Calor representa ameaça silenciosa ao coração alerta cardiologista

Calor representa ameaça silenciosa ao coração alerta cardiologista

Com o verão de 2026 trazendo projeções de ondas de calor mais frequentes e intensas devido às mudanças climáticas, especialistas alertam para os riscos cardiovasculares associados a temperaturas elevadas. O corpo humano ativa mecanismos de defesa como vasodilatação e suor excessivo para regular a temperatura, mas isso impõe uma sobrecarga significativa ao coração, especialmente em idosos, crianças e portadores de doenças crônicas:

“O calor extremo faz com que os vasos sanguíneos se dilatem para dissipar o calor, reduzindo a pressão arterial e forçando o coração a trabalhar mais intensamente, com batimentos mais rápidos e fortes. Além disso, a desidratação torna o sangue mais viscoso, aumentando o risco de formação de coágulos e eventos graves como infarto, arritmia ou acidente vascular cerebral (AVC)”, explica o Dr. Jose Knopfholz, cardiologista e diretor de comunicação da Sociedade Paranaense de Cardiologia.
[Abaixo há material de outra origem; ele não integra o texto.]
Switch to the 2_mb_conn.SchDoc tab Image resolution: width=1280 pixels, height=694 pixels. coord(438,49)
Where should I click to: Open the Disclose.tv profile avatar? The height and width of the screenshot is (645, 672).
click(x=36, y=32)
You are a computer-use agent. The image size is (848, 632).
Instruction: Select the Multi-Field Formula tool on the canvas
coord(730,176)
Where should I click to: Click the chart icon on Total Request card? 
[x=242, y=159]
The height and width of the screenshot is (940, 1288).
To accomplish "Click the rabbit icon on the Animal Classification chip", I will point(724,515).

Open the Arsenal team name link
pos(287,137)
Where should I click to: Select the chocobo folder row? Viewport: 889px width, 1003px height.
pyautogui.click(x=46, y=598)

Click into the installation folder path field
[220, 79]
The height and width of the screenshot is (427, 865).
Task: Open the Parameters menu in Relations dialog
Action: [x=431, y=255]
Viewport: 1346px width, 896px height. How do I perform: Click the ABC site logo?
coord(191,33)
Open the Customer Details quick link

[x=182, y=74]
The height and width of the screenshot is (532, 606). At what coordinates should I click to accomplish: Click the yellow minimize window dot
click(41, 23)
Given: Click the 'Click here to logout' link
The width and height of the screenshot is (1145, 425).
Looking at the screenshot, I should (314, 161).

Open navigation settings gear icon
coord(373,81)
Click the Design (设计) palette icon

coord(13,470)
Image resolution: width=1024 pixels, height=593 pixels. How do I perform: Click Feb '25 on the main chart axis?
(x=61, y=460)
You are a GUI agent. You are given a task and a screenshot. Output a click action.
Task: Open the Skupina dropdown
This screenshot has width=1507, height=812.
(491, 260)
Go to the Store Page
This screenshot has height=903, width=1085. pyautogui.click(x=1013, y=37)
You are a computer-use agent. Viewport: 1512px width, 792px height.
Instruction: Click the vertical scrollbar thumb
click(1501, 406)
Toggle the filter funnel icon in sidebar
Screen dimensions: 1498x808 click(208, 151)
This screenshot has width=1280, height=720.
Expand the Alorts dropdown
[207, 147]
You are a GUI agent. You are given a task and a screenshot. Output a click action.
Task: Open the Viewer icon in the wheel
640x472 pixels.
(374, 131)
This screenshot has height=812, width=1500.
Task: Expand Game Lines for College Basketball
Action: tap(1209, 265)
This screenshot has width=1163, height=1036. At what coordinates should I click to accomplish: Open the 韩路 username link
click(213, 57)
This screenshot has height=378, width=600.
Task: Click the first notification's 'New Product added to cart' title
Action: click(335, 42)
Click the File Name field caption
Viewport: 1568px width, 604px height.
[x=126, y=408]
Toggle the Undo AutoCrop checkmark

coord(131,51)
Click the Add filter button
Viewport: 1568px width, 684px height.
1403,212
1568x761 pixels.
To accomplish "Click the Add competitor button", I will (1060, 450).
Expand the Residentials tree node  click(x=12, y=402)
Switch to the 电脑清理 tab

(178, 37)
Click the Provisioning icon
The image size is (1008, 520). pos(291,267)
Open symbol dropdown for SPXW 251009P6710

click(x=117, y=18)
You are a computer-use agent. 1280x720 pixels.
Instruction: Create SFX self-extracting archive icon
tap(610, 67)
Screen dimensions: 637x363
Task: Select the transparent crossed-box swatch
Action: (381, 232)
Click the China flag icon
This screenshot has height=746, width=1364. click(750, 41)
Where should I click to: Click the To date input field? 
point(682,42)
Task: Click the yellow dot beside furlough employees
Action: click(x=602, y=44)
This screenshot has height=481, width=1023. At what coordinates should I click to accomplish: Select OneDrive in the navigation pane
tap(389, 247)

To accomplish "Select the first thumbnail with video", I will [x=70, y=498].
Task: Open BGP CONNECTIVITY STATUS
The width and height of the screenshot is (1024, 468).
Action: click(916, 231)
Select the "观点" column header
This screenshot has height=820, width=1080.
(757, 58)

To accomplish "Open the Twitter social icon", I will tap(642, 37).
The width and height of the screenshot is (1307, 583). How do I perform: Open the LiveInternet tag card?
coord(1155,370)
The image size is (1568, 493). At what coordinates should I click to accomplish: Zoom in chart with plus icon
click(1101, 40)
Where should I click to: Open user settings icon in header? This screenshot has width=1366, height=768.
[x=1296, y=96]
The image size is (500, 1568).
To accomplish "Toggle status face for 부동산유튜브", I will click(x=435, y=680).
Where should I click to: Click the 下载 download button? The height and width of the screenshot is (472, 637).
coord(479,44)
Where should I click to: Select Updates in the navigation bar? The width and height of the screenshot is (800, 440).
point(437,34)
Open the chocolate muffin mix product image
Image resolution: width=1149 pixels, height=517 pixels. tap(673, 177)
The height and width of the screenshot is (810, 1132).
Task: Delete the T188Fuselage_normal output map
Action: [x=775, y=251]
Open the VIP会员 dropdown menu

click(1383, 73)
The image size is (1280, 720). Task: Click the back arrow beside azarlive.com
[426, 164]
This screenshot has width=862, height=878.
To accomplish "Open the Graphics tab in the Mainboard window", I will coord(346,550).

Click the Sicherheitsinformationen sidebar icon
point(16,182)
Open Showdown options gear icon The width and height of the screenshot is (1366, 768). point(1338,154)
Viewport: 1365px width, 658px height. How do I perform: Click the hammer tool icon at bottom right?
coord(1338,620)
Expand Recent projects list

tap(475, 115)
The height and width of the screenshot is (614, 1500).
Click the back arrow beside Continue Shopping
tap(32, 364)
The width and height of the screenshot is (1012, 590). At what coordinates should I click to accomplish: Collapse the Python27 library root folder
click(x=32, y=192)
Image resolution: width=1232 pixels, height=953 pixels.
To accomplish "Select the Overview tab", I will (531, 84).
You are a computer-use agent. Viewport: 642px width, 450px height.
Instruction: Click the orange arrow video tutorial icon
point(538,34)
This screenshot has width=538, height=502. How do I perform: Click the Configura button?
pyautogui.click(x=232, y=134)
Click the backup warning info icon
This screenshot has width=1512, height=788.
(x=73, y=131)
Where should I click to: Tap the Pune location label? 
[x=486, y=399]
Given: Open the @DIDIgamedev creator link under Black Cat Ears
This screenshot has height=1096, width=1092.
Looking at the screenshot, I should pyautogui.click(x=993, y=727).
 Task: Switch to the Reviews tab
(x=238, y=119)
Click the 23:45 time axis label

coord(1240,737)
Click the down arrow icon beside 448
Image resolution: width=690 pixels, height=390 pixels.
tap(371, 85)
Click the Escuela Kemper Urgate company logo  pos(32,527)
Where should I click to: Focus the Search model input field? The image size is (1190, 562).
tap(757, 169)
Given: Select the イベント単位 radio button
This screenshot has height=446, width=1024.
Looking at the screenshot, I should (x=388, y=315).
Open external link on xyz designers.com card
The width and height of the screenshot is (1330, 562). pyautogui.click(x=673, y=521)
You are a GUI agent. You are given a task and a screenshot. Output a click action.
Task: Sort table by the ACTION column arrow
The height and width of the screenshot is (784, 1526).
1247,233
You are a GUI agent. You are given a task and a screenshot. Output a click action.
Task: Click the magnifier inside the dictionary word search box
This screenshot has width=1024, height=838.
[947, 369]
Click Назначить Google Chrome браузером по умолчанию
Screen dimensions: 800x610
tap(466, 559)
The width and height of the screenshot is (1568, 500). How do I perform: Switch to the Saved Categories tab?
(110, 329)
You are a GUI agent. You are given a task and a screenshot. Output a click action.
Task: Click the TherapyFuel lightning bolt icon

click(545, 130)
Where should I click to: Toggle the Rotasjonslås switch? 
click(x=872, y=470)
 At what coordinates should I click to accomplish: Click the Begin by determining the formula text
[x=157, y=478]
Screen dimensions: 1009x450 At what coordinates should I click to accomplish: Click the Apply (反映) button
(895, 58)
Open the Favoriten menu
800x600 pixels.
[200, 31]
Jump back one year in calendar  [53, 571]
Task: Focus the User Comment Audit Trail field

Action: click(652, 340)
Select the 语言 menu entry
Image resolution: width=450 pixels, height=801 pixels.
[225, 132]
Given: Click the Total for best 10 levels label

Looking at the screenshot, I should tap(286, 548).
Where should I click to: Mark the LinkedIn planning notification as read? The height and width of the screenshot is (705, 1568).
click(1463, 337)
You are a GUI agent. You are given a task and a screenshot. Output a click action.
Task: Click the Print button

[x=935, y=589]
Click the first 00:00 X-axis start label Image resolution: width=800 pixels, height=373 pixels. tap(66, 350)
Estudos recentes, como os publicados na revista The Lancet, indicam que a mortalidade por causas cardiovasculares pode aumentar em até 11,7% durante exposições prolongadas a altas temperaturas, com impactos ainda maiores em grupos vulneráveis. No Brasil, ondas de calor recentes já demonstraram elevação nos atendimentos por taquicardia, fadiga extrema e complicações em pacientes com hipertensão ou insuficiência cardíaca.

Pontos de atenção principais:

  • Sintomas iniciais: Taquicardia, tontura, fadiga, dor de cabeça e confusão mental, sinais de que o organismo está em estresse térmico.
  • Grupos de risco: Idosos (com menor reserva hídrica), portadores de doenças cardíacas pré-existentes, diabéticos e hipertensos, que podem agravar sintomas rapidamente.
  • Complicações graves: Aumento do risco de trombose, arritmias, infarto e AVC devido à viscosidade sanguínea elevada.

Para prevenção,  Dr. Knopfholz recomenda medidas práticas:

  • Manter hidratação constante, bebendo água regularmente (pelo menos 2 litros ao dia, ajustando conforme orientação médica para quem tem restrições, como insuficiência renal).
  • Evitar exposição ao sol entre 10h e 16h, preferindo ambientes frescos e ventilados.
  • Usar roupas leves, chapéu e protetor solar.
  • Praticar atividades físicas em horários mais amenos e com moderação.
  • Monitorar sintomas e não interromper medicações cardiovasculares sem orientação profissional.

“Com o aquecimento global intensificando esses episódios, a prevenção é essencial. Pequenas atitudes diárias podem proteger o coração e evitar complicações graves”, conclui o cardiologista.